Pixel coordinate grounding data
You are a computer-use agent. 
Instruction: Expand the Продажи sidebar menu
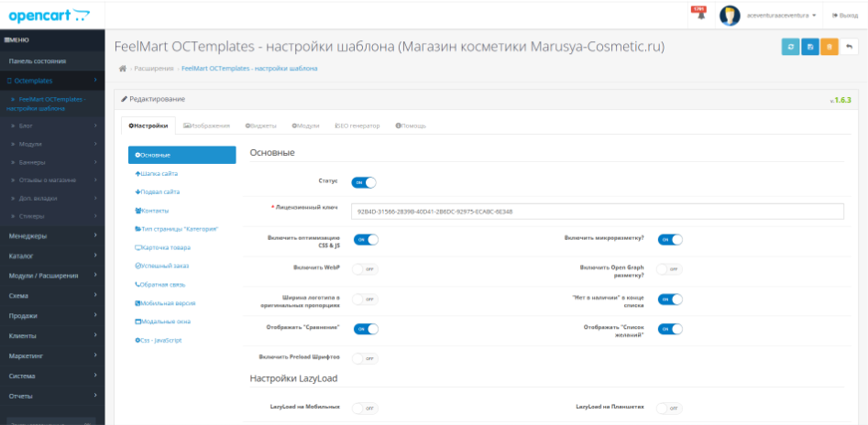click(x=52, y=316)
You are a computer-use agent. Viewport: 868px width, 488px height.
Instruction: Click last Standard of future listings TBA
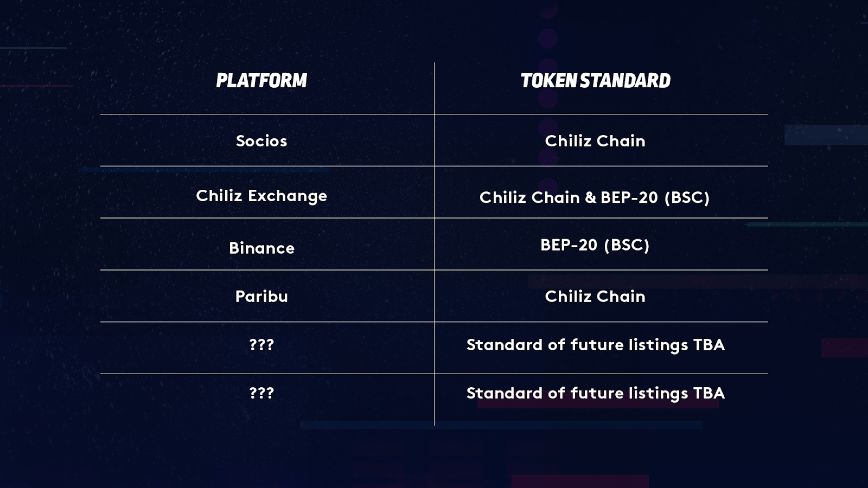pyautogui.click(x=596, y=393)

| EXERCISE |
Your answer must be the lines from the line containing "Instruction: Expand the Продажи sidebar menu" through the final line of the data, written out exactly, both ends included and pictures left out.

| WRITTEN REPLY |
Instruction: Expand the Продажи sidebar menu
click(x=52, y=316)
You are a computer-use agent. Viewport: 868px width, 488px height.
Instruction: Click last Standard of future listings TBA
pyautogui.click(x=596, y=393)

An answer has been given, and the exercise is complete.